Beyin tümörü biyopsisi için derin öğrenme tabanlı risk minimizasyonlu otomatik planlama


Şahin M., Şahin E., Özdemir E., Talu F., Öztürk S.

Gazi Üniversitesi Mühendislik-Mimarlık Fakültesi Dergisi, cilt.40, sa.1, ss.487-499, 2024 (SCI-Expanded)

Özet

Biyopsi, tümör türünün belirlenmesi ve patolojik teşhisin konulması için kritik bir işlem olarak karşımıza çıkar. Bu süreç, özellikle tümörlü yapıdan parça alınarak gerçekleştirilen planlama ve cerrahi müdahale olmak üzere iki temel aşamayı içerir. Planlama aşamasında, MRI verisi üzerinden hastanın beynindeki anatomik noktaların işaretlemesi yapılır ve bu sürecin ortalama dört saat sürdüğü bilinmektedir. Ancak, manuel işaretlemeyle yapılan bu tür planlamaların doğruluk eksiklikleri, sübjektif varyasyonlar ve zaman alıcılığı, otomatik bir planlama aracının kritik bir ihtiyaç olduğunu göstermektedir. Bu çalışmada, MRI ve MRA verisi üzerinden tam otomatik, son teknoloji derin öğrenme mimarilerini içeren bir biyopsi planlama yöntemi önerilmektedir.

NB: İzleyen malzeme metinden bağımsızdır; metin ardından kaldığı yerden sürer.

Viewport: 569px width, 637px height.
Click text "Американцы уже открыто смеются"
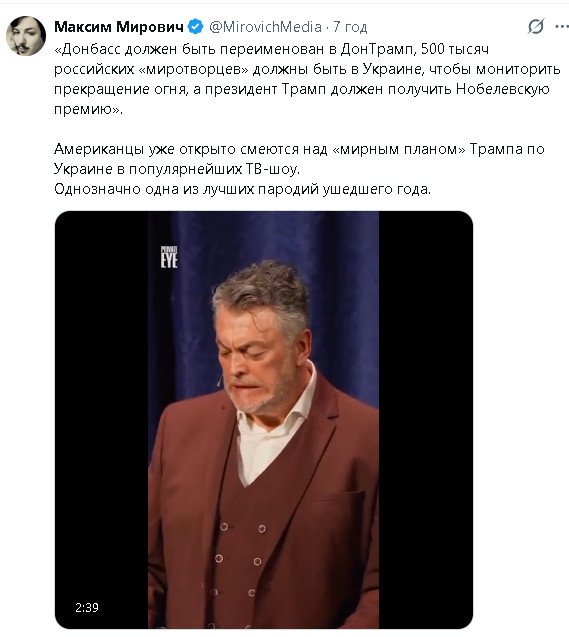pos(190,149)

Önerilen bu yöntem, biyopsi planlamasını hızlı, tutarlı ve tekrarlanabilir bir şekilde gerçekleştirmeyi amaçlamaktadır. Yöntem dört ana aşamadan oluşmaktadır: 1-) Beyinin üst kabuk bölgesinin çıkarılması, 2-) Tümör tespiti ve hedef noktasının belirlenmesi, 3-) Beyin damar ağacının bölütlenmesi, 4-) Optimum yörünge tespiti için üç aşamanın kombinasyonu ve risk hesaplanması. Bu otomatik yöntem, ITKTubeTK'deki 42 hasta verisiyle doğrulanmıştır. Ayrıca, "3D Slicer" eklentisi olarak hazırlanan bu çalışma, klinikler için ücretsiz bir bilgisayar destekli araç olarak sunulmaktadır. Araştırmanın ilerleyen aşamalarında, risk hesaplamasını daha da geliştirmek amacıyla fMRI verisinin entegrasyonu üzerine çalışılması planlanmaktadır.

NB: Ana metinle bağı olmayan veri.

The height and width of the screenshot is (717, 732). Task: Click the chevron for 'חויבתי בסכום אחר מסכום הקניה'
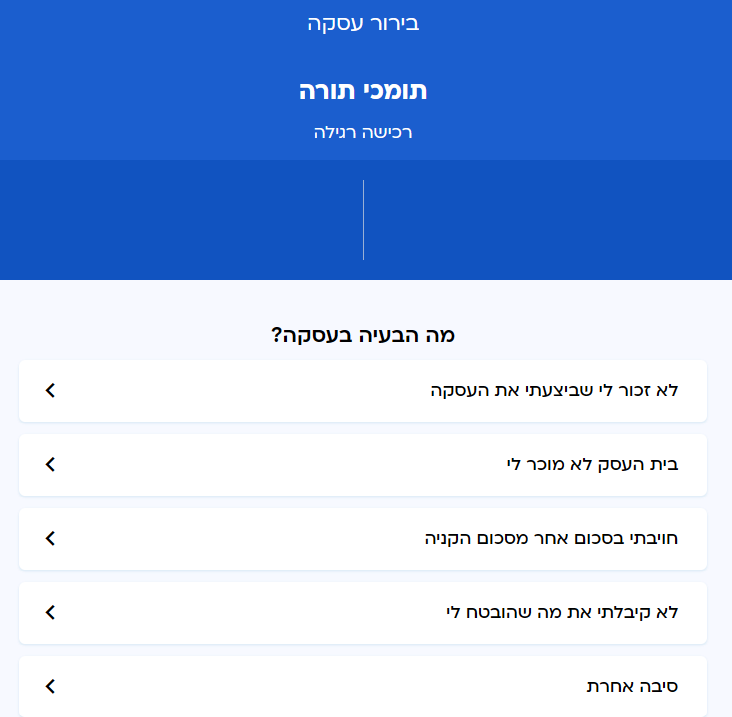pyautogui.click(x=51, y=539)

Biopsy emerges as a critical procedure for determining tumor types and establishing pathological diagnoses. This process encompasses two primary stages: planning and surgical intervention. During the planning stage, anatomical points in the patient's brain are marked based on MRI data, known to take an average of four hours. However, the accuracy deficiencies, subjective variations, and time consumption associated with manual marking reveal the critical need for an automated planning tool. In this study, we propose a biopsy planning method, entirely automated and incorporating cutting-edge deep learning architectures, on MRI and MRA data. The suggested approach aims to execute biopsy planning rapidly, consistently, and repeatably. The method consists of four main stages: 1) Removal of the brain's upper shell, 2) Tumor detection and target point determination, 3) Segmentation of the brain's vascular network, and 4) Combination of the three stages and risk calculation for optimal trajectory determination. This automatic method has been validated with 42 patient data in ITKTubeTK. Furthermore, this study, prepared as a "3D Slicer" plugin, is offered as a free computer-assisted tool for clinics. In subsequent phases of the research, integration of fMRI data is planned to further enhance risk calculation.